WHO: Ryan Sollee, Paul Seely, Harvey Tumbleson, Alex Ellis and Ray Rude.
WHAT: String- and percussion-laden gothic Americana.
SOUNDS LIKE: A demon-possessed Southern Baptist preacher leading a requiem at a swamp-set, barn-burning hoedown.
YEAR FORMED: 2005, on Halloween
MOST LIKELY TO BE FOUND: Drinking PBRs at the Night Light Lounge, rocking street corners and bus stops or recording in decrepit Portland churches with members of the Decemberists.
VOTER QUOTE: "The first time I saw the Builders and the Butchers was about a year ago at one of those free afternoon back-patio shows at Rontoms. There were these intense storm clouds above us, and we all knew that it would POUR any second. As soon as they started playing, big fat drops came comin' down—a warm spring rain. Thunder was crashing, lightning flashing off to the east like a high desert storm. The more soaked all of our bodies became, the louder the chorus of wailing voices became—a religious fervor set in. The crowd flailed around, dancing, shouting along to the chorus, 'When it rains!' Truly a rock-'n'-roll baptism."
—Caroline Julia Buchalter, Mississippi Studios booker
In Alaska, you either get wasted or you get creative. In the case of Alaskan transplants the Builders and the Butchers, the latter's begun to pay off. "You have blistering cold and 24-hour darkness," says drummer Ray Rude of winters in Anchorage. "You just sit inside." "There's just a lot of really crazy people up there," agrees frontman Ryan Sollee—whose own brand of craziness, which includes berating audiences through an old bullhorn, has earned the Builders and the Butchers a fanatical local following.

—————

**Exercise instructions**
1. Reproduce the part of the band profile that opens with the words "WHAT: String- and" and closes with "of the Decemberists.", keeping every word the same.
2. According to the band profile, what has earned the Builders and the Butchers a fanatical local following?
Work only from the band profile above.

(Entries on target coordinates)
—————

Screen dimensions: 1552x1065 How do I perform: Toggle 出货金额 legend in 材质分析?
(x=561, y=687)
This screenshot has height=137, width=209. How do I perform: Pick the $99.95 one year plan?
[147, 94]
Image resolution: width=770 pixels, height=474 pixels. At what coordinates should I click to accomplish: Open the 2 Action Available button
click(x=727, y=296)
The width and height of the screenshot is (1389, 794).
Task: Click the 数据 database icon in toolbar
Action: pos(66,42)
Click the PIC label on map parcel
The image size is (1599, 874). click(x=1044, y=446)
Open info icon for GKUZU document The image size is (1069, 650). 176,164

—————

**Completed exercise**
1.
WHAT: String- and percussion-laden gothic Americana.
SOUNDS LIKE: A demon-possessed Southern Baptist preacher leading a requiem at a swamp-set, barn-burning hoedown.
YEAR FORMED: 2005, on Halloween
MOST LIKELY TO BE FOUND: Drinking PBRs at the Night Light Lounge, rocking street corners and bus stops or recording in decrepit Portland churches with members of the Decemberists.

2. Frontman Ryan Sollee's own brand of craziness earned the band that following. It includes berating audiences through an old bullhorn.